Adventures in Hybrid Architectures for Intelligent Systems
We are living in a world ripe with data and computing power and so it is no surprise that the current generation of AI systems are leveraging data-driven approaches to yield often surprising advances in such problems as perceptual processing and language understanding. These systems, however, often suffer from key drawbacks, including data inefficiency and lack of interpretability. In this talk I will present diverse examples of general architectures, spanning distributed optimization and reinforcement learning, that leverage a common approach: integrating higher-order knowledge to enhance data-driven processing. Together, this work highlights how bridging the data-knowledge dichotomy may lead to exciting new applications for intelligent systems.

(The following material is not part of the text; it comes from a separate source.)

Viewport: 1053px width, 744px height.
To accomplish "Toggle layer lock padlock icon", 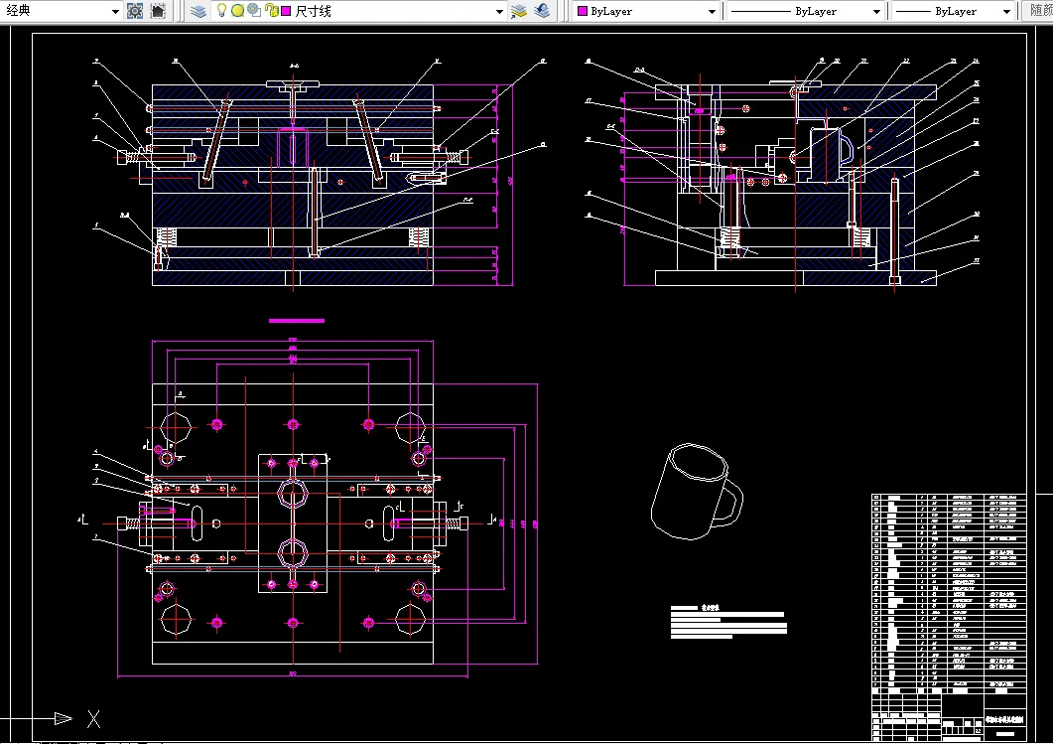I will click(271, 10).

Nate Derbinsky is an Associate Teaching Professor, as well as the Director of Teaching Faculty, in the Khoury College of Computer Sciences at Northeastern University. His research focuses on artificial intelligence, drawing inspiration and techniques from cognitive science, database systems, and optimization. Nate earned his PhD in Computer Science and Engineering from the University of Michigan and was a Postdoctoral Associate at Disney Research. In parallel with undergraduate and graduate work, he founded BitX Solutions, a small corporation based in North Carolina; for 11 years, the firm worked on such diverse project as tracking evidence for law-enforcement agencies; managing supplies at food banks; providing diagnostic training for neurology interns; and supplying comprehensive web-based fellowship/scholarship advising for thousands of students and faculty members at two universities.